• TEXT:
◇ ◇ ◇

His junior year of high school, Colburn spent an agonizing weekend at home on the sofa, puking and aching. A bad case of the flu, he figured.

On Monday, he went back to school and basketball practice. On Tuesday, he played every minute of a varsity basketball game. On Wednesday, he could barely walk.

By Thursday his coach had finally convinced him it could be serious, and that afternoon Ryan Colburn was on the business end of an open-backed gown and a scalpel. He was in surgery for 4 1/2 hours and then the hospital for 11 days, and there were moments his family actually thought the second of their four children might not make it.

They're still not quite sure how he made it five days with a ruptured appendix. Or how he played a game. His body just sort of encapsulated the infection and kept going. Is that possible? A body can't really do that, right?

Colburn never liked the word "can't." People told his family they couldn't keep sending him to a tiny little high school such as Central Valley Christian and expect him to get noticed by college recruiters.

◇ ◇ ◇

• SOURCE MATERIAL:
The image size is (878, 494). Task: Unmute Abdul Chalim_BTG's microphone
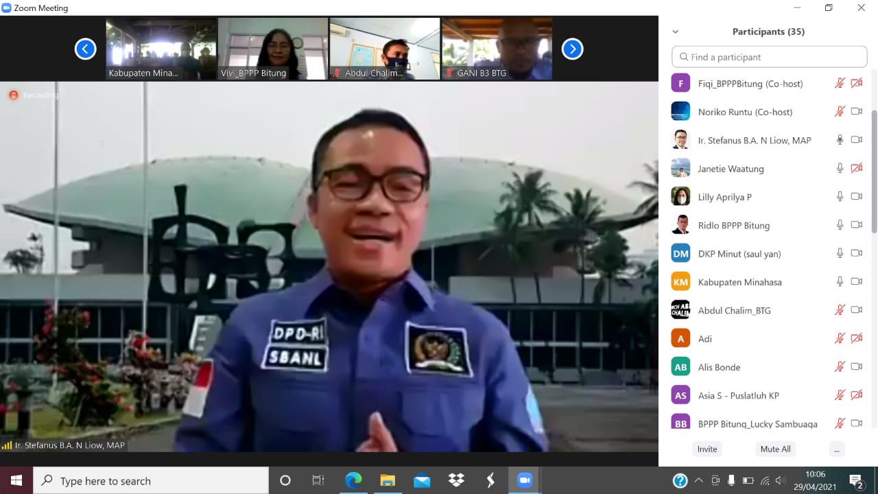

◇ ◇ ◇

• WHAT YOU ARE ASKED TO DO: From the Ryan Colburn text above, copy word for word the part that opens with the words "On Monday, he" and closes with "could barely walk.".

• RESULT:
On Monday, he went back to school and basketball practice. On Tuesday, he played every minute of a varsity basketball game. On Wednesday, he could barely walk.